- Relator(a)
- Ministro João Otávio de Noronha
- Órgão julgador
- Quarta Turma
- Data do julgamento
- 15/06/2010
- Data de publicação
- 19/10/2010
STJ – Acórdão, Rel. Ministro João Otávio de Noronha, Quarta Turma, j. 15/06/2010, p. 19/10/2010
AÇÃO CAUTELAR. LIMINAR INDEFERIDA. NÃO VERIFICADOS OS REQUISITOS DO FUMUS BONI IURIS E DO PERICULUM IN MORA. PRINCÍPIO DA UNICIDADE OU UNIRRECORRIBILIDADE. TERCEIRO PREJUDICADO. ARTIGO 499, § 1º, DO CÓDIGO DE PROCESSO CIVIL. 1. O princípio da unicidade ou da unirrecorribilidade, decorrente do sistema recursal previsto no Código de Processo Civil, significa que contra determinada decisão judicial deve existir um único recurso a ele correlacionado num mesmo momento processual.
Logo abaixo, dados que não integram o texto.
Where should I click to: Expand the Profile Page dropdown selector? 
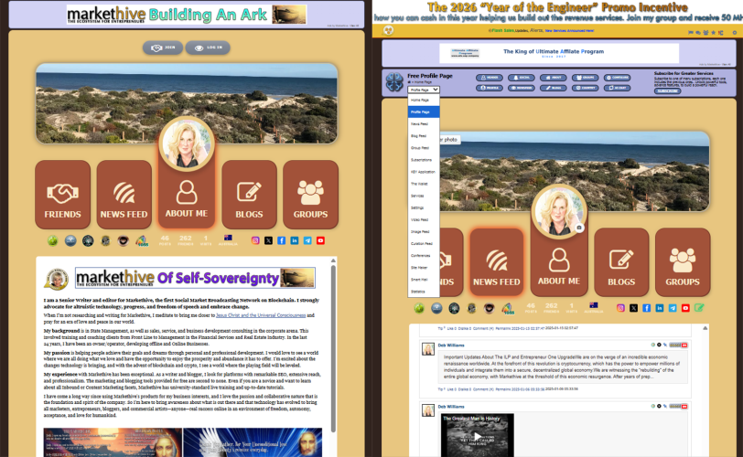(424, 90)
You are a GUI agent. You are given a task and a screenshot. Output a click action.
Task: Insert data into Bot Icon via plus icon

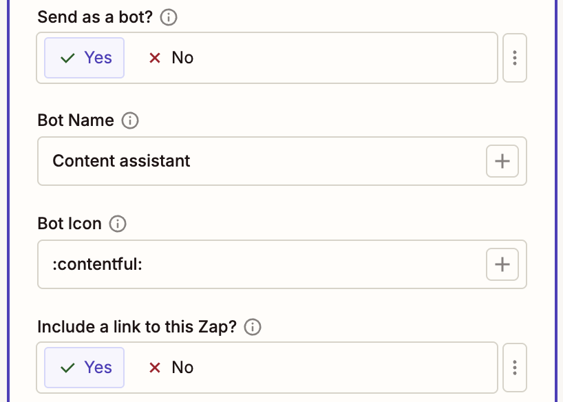tap(502, 264)
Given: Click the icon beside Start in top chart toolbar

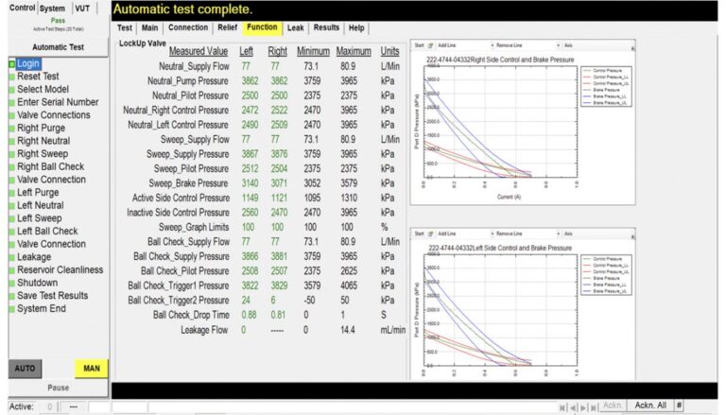Looking at the screenshot, I should (431, 45).
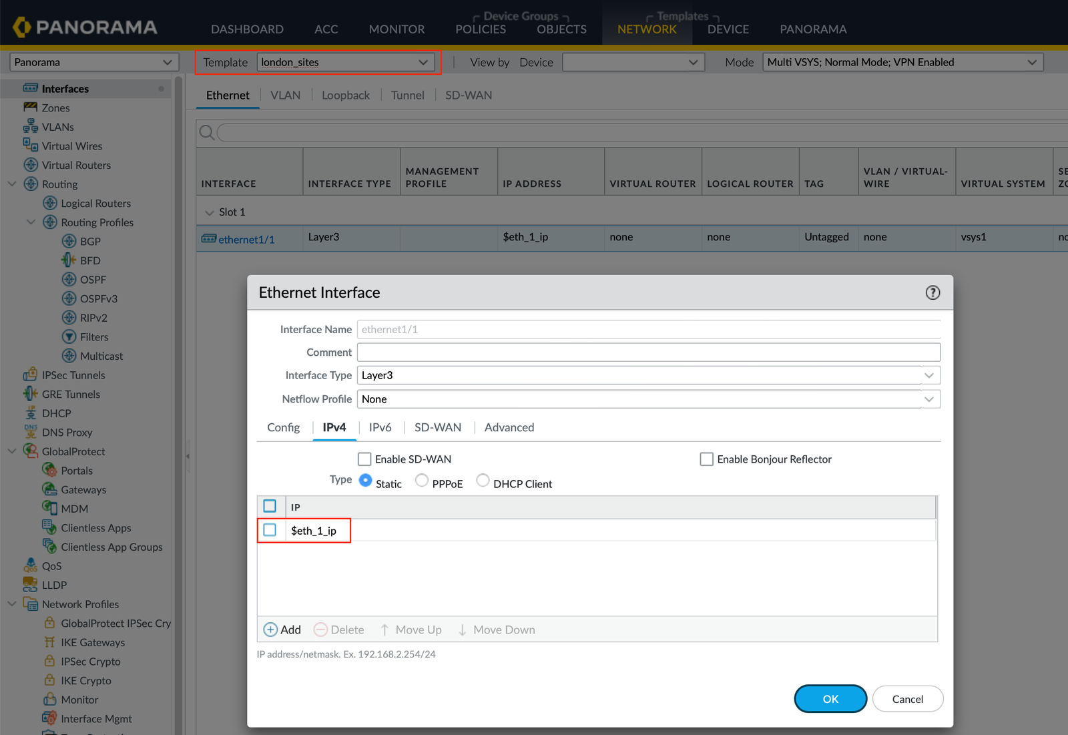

Portanto, não é lícito ao recorrente aviar dois recursos de uma mesma decisão, deixando ao alvedrio do julgador a escolha de qual deles irá receber e julgar. 2. Na forma do artigo 499, § 1º, do Código de Processo Civil, o recurso de terceiro prejudicado está condicionado à demonstração de prejuízo jurídico da decisão judicial, e não somente do prejuízo econômico, ou seja, deve existir nexo de interdependência entre o interesse do terceiro e a relação jurídica submetida à apreciação judicial. 3. Em se tratando de ações cautelares propostas no Superior Tribunal de Justiça, deve-se observar que, com exceção das hipóteses de competência originária, tais ações são intentadas com o objetivo de conferir efeito suspensivo aos recursos de sua alçada quando já admitida sua intervenção, o que se dá com a manifestação positiva do juízo de admissibilidade de origem. 4. ?Embargos Declaratórios e/ou Agravo Interno? de Heitor Heluy Filho não conhecidos. Agravo regimental de Elizabeth Heluy Sancho Rios desprovido. (EDcl na MC n. 16.286/MA, relator Ministro João Otávio de Noronha, Quarta Turma, julgado em 15/6/2010, DJe de 19/10/2010.)